It’s taken sake a few decades to move beyond Japanese restaurants and sushi bars in the U.S. and into backbars and cocktails. But I suspect Japan’s shochu will catch on faster here.
Why? Although most people here know little about shochu, experts say it’s an incredibly diverse spirit, thanks to the many types and the different fermentation and distillation processes.
Shochu can be made from a number of base ingredients, such as rice, sweet potatoes, barley, buckwheat and sugar. Depending on what it’s distilled from, shochu can take on the characteristics of other spirits, such as vodka and rum.
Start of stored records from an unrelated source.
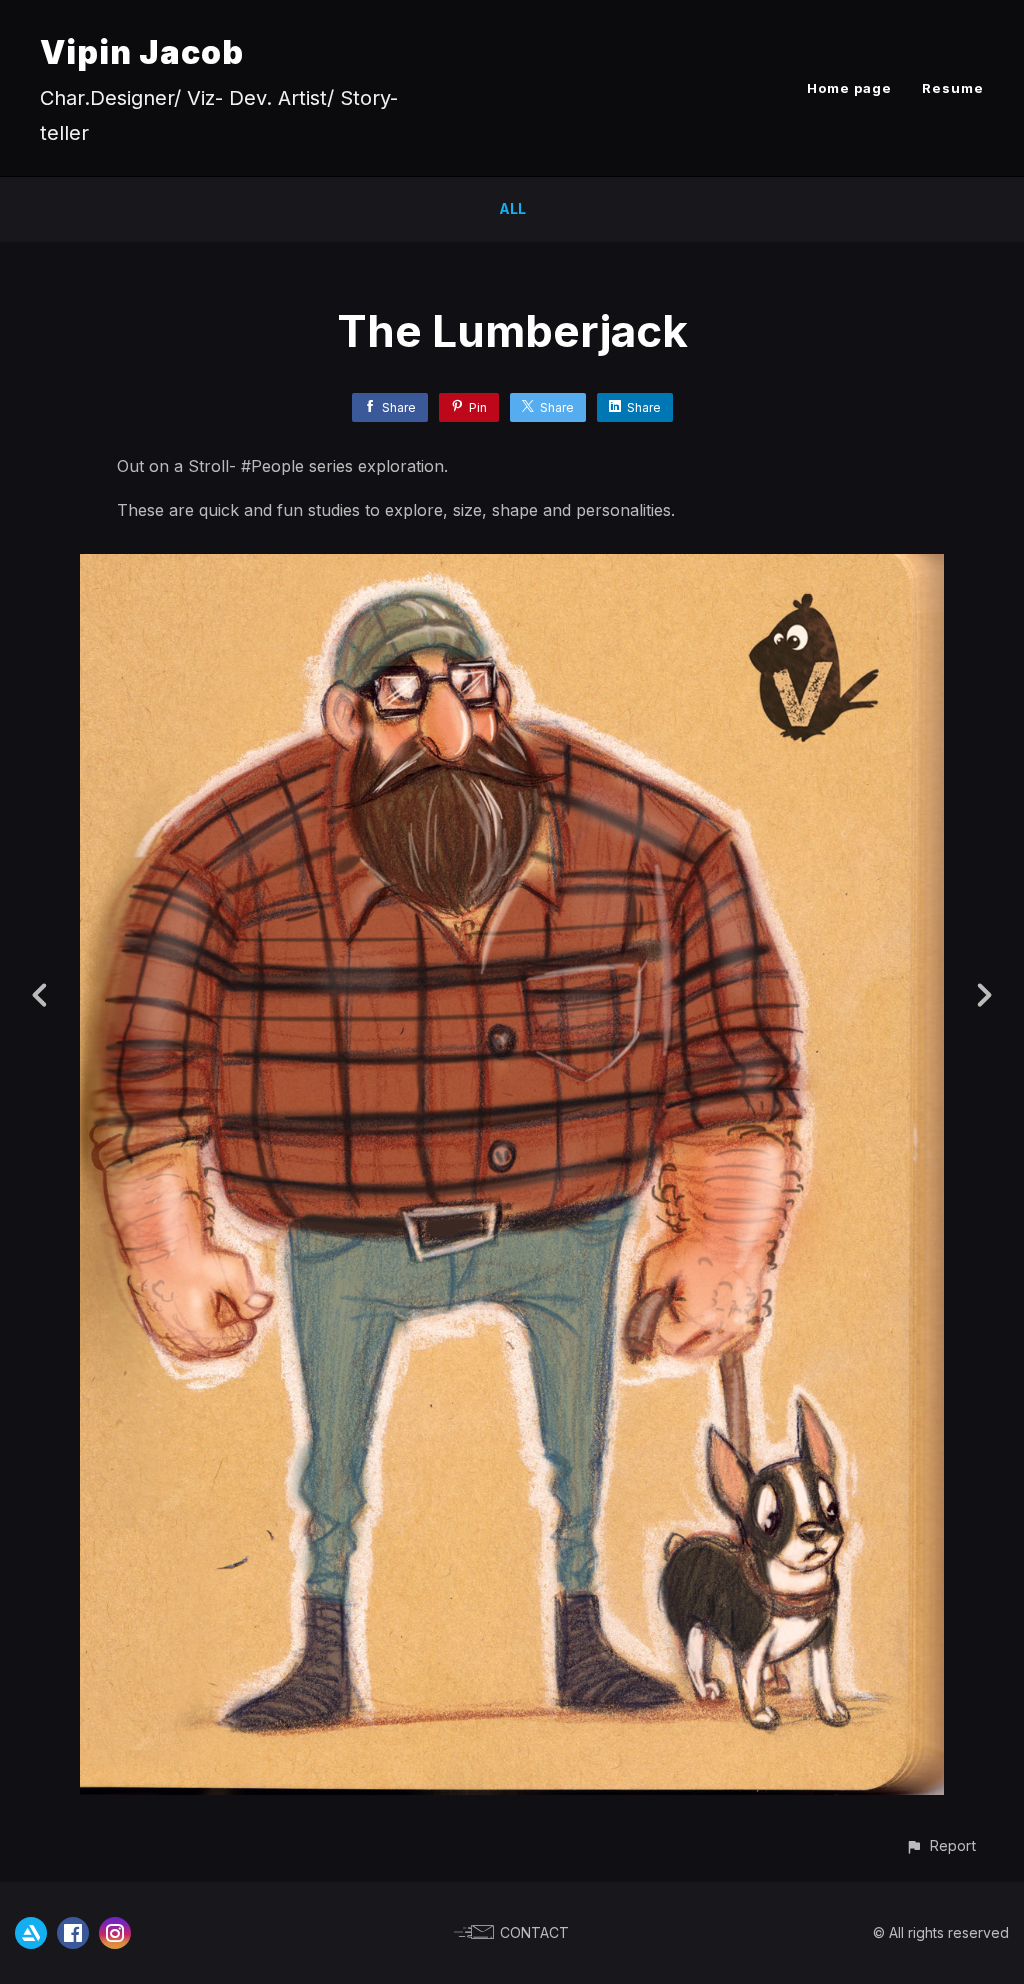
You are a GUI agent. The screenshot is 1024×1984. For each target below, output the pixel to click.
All (512, 208)
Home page (849, 88)
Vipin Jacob (142, 52)
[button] (940, 1845)
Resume (953, 88)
It’s also versatile with food—you can drink shochu throughout a meal, according to mixologist Brian Matthys, a Level II sake specialist. And it’s a great base for cocktails, though bartenders are just starting to experiment with incorporating shochu into unique drink recipes.
Matthys presented a shochu immersion education and tasting event last month at The Gander in New York, at which we tasted 18 shochus plus a few shochu cocktails. I found I preferred the imo (sweet potato) shochus, though they were all pretty interesting—in a good way.
I can’t quite say the same thing about baijiu just yet, though: China’s distilled spirit is definitely an acquired taste for most Westerners. But a few U.S. bartenders are embracing its funk, and making baijiu sing in cocktails.
The big story is our 2015 Growth Brands. Given the steady stream of imports from other countries and continents, whether it’s beer, wine or spirits, and the already stiff competition here, growing a brand is a major accomplishment.
We congratulate all of this year’s Growth Brands, which include 90 wine and 73 spirit brands. These brands were responsible for nearly 130 million cases sold in 2014, and accounted for a third of sales in the wine and spirits industries last year. That’s something to be proud of.